To alleviate the challenge of threshold voltage (VTH) variations in carrier stored trench-gate bipolar transistor (CSTBT) induced by the CS layer and to prevent erroneous turn-on of CSTBT at elevated temperatures, we propose a high-k/SiO2 stacked gate dielectric layer structure for CSTBT, termed HKO-CSTBT. Due to the effect of the high-k material reducing the VTH, HKO-CSTBT enables the adoption of a higher P-body doping concentration. While keeping the VTH unchanged, HKO-CSTBT increase the doping concentration difference between the CS layer and the P-body, and diminishes the influence of the CS layer on the channel region. This leads to a more uniform VTH across different cells or devices under specific ion implantation errors, reducing VTH deviation by over 65 %. This consistency is advantageous for the parallel configuration of devices. Employing a high-k material as the dielectric layer also decreases the absolute value of the device's VTH temperature coefficient.

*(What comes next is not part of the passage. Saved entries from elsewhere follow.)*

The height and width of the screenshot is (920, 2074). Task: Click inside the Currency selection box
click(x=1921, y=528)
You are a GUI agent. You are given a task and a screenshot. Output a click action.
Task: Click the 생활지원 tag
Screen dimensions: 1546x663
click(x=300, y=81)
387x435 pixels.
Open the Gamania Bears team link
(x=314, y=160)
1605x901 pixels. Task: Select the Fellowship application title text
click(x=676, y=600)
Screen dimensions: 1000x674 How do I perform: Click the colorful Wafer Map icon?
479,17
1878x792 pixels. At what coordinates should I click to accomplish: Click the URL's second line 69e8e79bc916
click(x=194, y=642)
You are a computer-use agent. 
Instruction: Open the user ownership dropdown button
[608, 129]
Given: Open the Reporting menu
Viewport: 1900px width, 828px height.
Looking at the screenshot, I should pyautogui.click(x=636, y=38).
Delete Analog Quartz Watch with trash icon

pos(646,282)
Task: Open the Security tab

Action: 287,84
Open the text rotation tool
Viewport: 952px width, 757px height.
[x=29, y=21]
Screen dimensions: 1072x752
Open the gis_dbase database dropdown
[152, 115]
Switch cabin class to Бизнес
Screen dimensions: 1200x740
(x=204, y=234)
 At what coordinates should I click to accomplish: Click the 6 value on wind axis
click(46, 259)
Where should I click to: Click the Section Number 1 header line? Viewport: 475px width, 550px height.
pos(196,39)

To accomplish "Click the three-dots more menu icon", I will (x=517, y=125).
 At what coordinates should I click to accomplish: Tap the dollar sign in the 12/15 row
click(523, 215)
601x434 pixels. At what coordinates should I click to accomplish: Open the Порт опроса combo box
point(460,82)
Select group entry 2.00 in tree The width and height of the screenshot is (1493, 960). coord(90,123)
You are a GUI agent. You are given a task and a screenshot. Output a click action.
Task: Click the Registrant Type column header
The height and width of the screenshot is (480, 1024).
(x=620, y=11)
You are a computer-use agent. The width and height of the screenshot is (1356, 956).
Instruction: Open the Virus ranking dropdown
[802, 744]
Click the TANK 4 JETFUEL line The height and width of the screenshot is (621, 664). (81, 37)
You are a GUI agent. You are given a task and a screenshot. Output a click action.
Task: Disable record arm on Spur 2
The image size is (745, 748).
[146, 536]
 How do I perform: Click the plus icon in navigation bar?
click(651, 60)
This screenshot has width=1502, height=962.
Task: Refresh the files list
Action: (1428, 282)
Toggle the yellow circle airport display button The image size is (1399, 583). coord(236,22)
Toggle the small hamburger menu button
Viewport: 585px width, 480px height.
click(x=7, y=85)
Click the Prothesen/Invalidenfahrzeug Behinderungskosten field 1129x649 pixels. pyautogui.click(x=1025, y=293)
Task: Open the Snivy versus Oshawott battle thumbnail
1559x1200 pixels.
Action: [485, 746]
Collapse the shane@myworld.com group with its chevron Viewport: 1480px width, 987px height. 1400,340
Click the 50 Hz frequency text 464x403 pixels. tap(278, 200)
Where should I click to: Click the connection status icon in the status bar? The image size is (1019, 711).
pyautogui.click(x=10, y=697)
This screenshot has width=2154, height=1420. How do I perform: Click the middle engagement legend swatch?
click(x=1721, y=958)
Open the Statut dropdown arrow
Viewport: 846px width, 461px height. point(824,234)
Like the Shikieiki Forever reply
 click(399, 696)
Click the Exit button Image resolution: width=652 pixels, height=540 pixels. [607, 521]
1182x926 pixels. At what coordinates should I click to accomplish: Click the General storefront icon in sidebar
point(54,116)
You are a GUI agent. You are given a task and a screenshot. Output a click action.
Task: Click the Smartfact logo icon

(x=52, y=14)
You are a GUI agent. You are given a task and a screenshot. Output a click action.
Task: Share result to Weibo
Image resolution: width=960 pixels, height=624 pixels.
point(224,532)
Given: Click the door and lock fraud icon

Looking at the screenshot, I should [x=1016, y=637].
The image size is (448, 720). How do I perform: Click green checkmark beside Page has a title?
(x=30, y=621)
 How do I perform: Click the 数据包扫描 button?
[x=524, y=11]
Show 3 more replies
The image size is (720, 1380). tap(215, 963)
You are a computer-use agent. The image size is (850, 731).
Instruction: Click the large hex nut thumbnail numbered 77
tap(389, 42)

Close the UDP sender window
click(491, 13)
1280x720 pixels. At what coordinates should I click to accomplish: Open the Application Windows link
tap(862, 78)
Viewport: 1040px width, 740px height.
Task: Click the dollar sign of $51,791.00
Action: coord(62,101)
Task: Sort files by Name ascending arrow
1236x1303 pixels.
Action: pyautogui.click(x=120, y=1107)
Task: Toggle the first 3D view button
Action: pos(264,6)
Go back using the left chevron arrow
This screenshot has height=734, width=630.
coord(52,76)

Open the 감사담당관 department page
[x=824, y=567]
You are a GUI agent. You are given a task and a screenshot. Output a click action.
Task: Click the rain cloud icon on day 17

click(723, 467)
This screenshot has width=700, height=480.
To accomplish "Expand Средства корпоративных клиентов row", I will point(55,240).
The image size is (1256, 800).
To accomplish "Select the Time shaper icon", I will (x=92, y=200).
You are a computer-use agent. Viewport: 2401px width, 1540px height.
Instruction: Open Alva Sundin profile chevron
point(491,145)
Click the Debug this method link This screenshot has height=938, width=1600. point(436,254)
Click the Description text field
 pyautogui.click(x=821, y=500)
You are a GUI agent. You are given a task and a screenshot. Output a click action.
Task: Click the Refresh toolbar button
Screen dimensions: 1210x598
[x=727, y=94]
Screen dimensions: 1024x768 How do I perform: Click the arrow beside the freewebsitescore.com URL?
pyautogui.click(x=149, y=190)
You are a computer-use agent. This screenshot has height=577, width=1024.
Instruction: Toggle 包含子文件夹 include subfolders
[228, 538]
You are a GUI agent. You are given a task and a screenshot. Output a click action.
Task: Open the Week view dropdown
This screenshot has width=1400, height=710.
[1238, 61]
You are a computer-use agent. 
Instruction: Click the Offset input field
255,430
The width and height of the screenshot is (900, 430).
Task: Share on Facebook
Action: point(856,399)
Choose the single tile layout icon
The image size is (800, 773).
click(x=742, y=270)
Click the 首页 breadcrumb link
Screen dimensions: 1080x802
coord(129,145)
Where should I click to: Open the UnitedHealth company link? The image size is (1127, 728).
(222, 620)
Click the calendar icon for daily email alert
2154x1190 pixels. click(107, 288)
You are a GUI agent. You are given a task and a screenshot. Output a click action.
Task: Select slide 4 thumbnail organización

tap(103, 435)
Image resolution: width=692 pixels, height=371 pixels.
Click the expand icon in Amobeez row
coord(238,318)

At a temperature of 450 K, the VTH of the HKO-CSTBT is 0.237 V higher than its conventional counterpart, favoring its operation under elevated temperature. Furthermore, at elevated temperatures, when a high voltage is applied to the collector-emitter, the excellent dielectric properties of the high-k material results in a reduced electric field peak at the bottom of the gate. The HKO-CSTBT also allows a higher CS layer ion implantation dose, subsequently decreasing the on-state saturation voltage (VCE(sat)). In short, unlike the previous high-k materials used in power devices only to improve the super-junction technology, this paper presents a new application and function of high-k materials in power devices.